What the task requires: The lines from the one holding "Task: Click the MÁ employee avatar badge" to the final line of the listing below are to be duplicated exactly, with both ends included and pictures omitted.

Supplied records:
==============================

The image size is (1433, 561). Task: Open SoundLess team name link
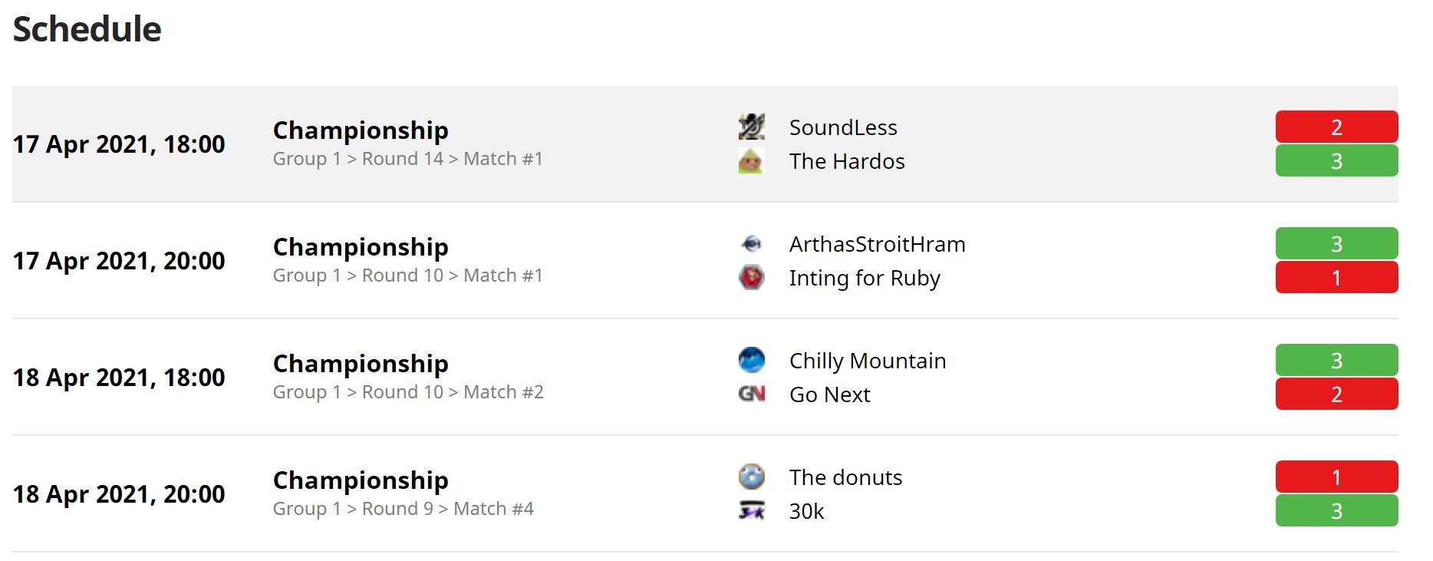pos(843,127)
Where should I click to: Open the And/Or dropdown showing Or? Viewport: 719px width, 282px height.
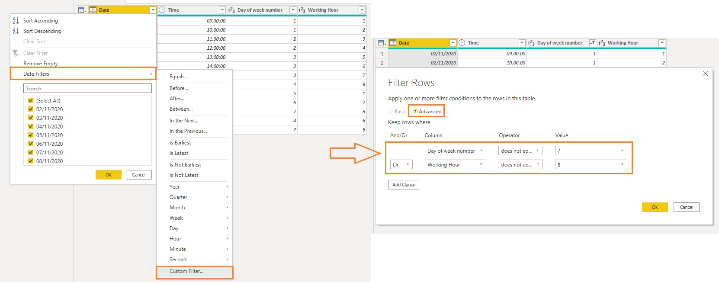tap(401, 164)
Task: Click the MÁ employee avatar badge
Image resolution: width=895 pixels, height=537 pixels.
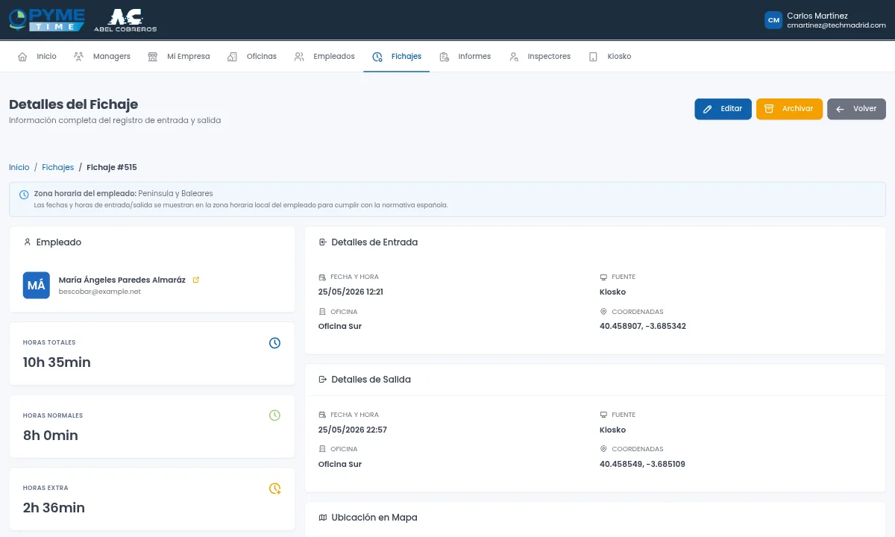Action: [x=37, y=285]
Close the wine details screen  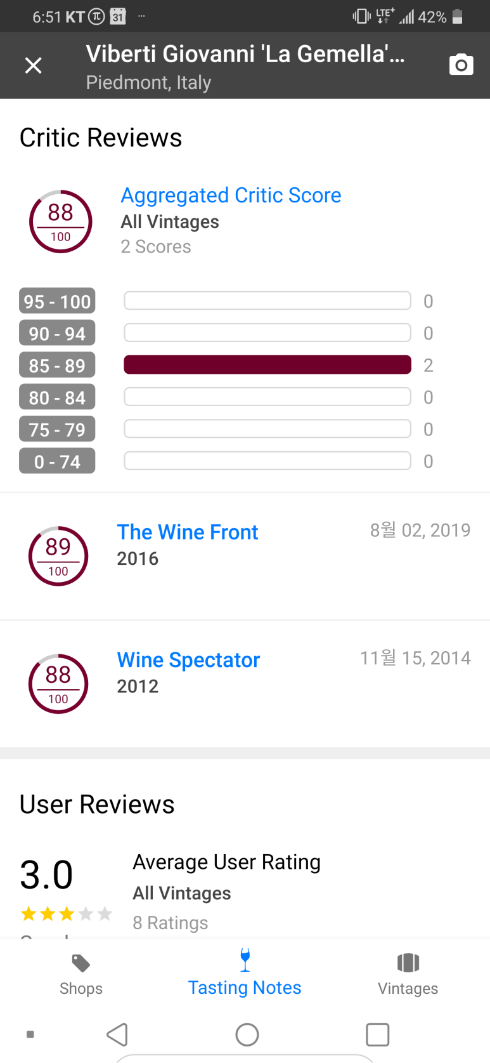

==============================

Answer to the problem:
Task: Click the MÁ employee avatar badge
Image resolution: width=895 pixels, height=537 pixels.
Action: [x=37, y=285]
Close the wine details screen  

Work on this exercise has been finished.